Friday 7 March 2014

I owe my mental health to Barry Bucknell.

I owe my mental health to Barry Bucknell. He was the guy who did DIY programs on TV in the fifties. If you ever had a real wood door covered in sheets of hardboard that’s down to him. He would explain each project and have all the bits cut to size, shaped and pre-drilled so he could build a wardrobe in seconds. I was too young to do them back then but it’s how I’ve approach life to this day. Think, plan, draw, measure and bingo a futon base. I wonder where that went? But it’s not just projects. There’s something about his approach that seems to weld the ‘now’ firmly between the past and the future.
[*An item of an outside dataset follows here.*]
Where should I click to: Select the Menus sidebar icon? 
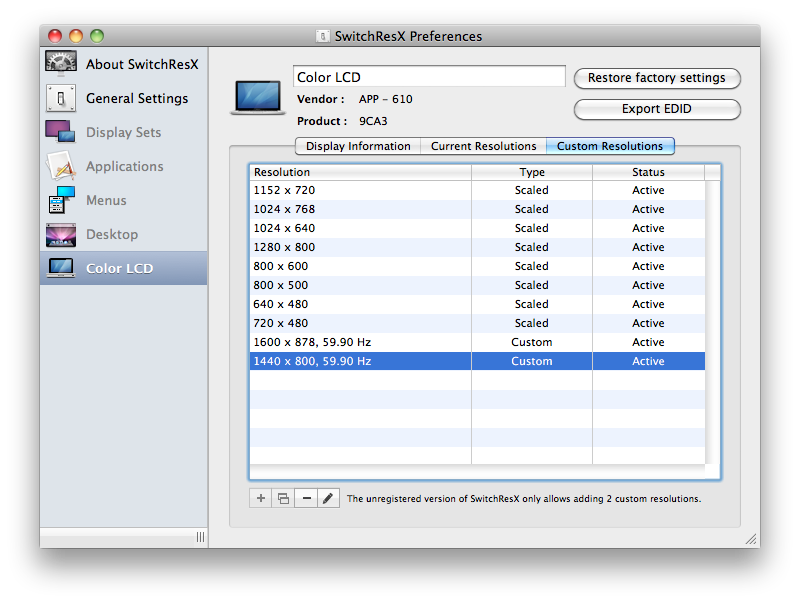pyautogui.click(x=61, y=200)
The past is the one I made earlier, the future is the one I’m going to make, and the now is where I put it together. It pre dates Eckhart Tolle’s ‘Power of Now’ but is a practical example of it. It does two things to elevate one from the ravages of destructive emotions. One, it occupies the brain with practicalities and two it avoids mewling over one’s history or the imponderable anxieties of the future. The past wardrobe is evidence of my capacity to be successful and the future wardrobe is solely dependant on putting it together in the now. All that remains is to get on with it. If it goes to plan I can enjoy my positive emotions and if it doesn’t I’m not a failure it’s just something I overlooked in the planning stage. If after several attempts I prove it was just the wrong thing in the first place and I feel sad there’s always a set of Ikea Snorku shelving units to get me going again. I don’t get depressed because there’s always something to achieve and always the now to achieve it in. And if all that fails I can get pissed. What could be simpler? OK so I might have mild asperger’s but hell nobody’s perfect.

Tuesday 4 March 2014

Crimea River.

The Crimea to Ukraine is not unlike the Isle of White to the UK, almost an island off its southern coast. Its land connection with Ukraine is less than five miles wide and its eastern tip is the same distance from Russia by sea. Khrushchev gave it as a present to Ukraine from Russia when the USSR was a happy family. Ukraine itself is larger than Germany, Switzerland and Belgium put together and on the west borders six Eurovision contestants. Whilst currently its history is changing daily the run of it is classic. There seems an inevitability to the escalating conflict. At one level presidential rhetoric lays claim to their country’s interests in the guise of what’s best for Ukraine. At another their paid unnamed forces flex their muscles. At yet another powerful Ukrainian individuals thrust forward to represent partisan factions. And at the lowest level voiceless citizens wait to endure their fate. Polarisation occurs and some form of attrition begins, be it counted in lives, limbs, cost or social welfare. After sufficient loss it will end. Such is the lesson of history, yet the game is played again. In this primeval primate dance the stressed zeitgeist factionalises into multiple animosities. The alpha male’s whoops direct their secondaries into mindless action as the females and their young cower in a dance of genes, the alphas to proliferate, the secondaries to emulate and the females to protect. It’s as if genes power a persona that is at odds with personhood in a role-play as much aggrandisement as it is fictional. There currently seems to be three world epidemics, poverty, poor mental health and countries in conflict. It’s easy to see the link between poverty and mental health in the poor but not so easy when it comes to the rich and powerful. Is there a corollary between being frightened by too little and empowered by too much? How might we evaluate and identify the mental health issues of this elite? It’s for sure not on anyone’s clinical agenda. And imagine how difficult it would be to implement its findings in the face of the alpha genes. No it’s probably best we stay as primates and have a war. It’ll settle things like it always has.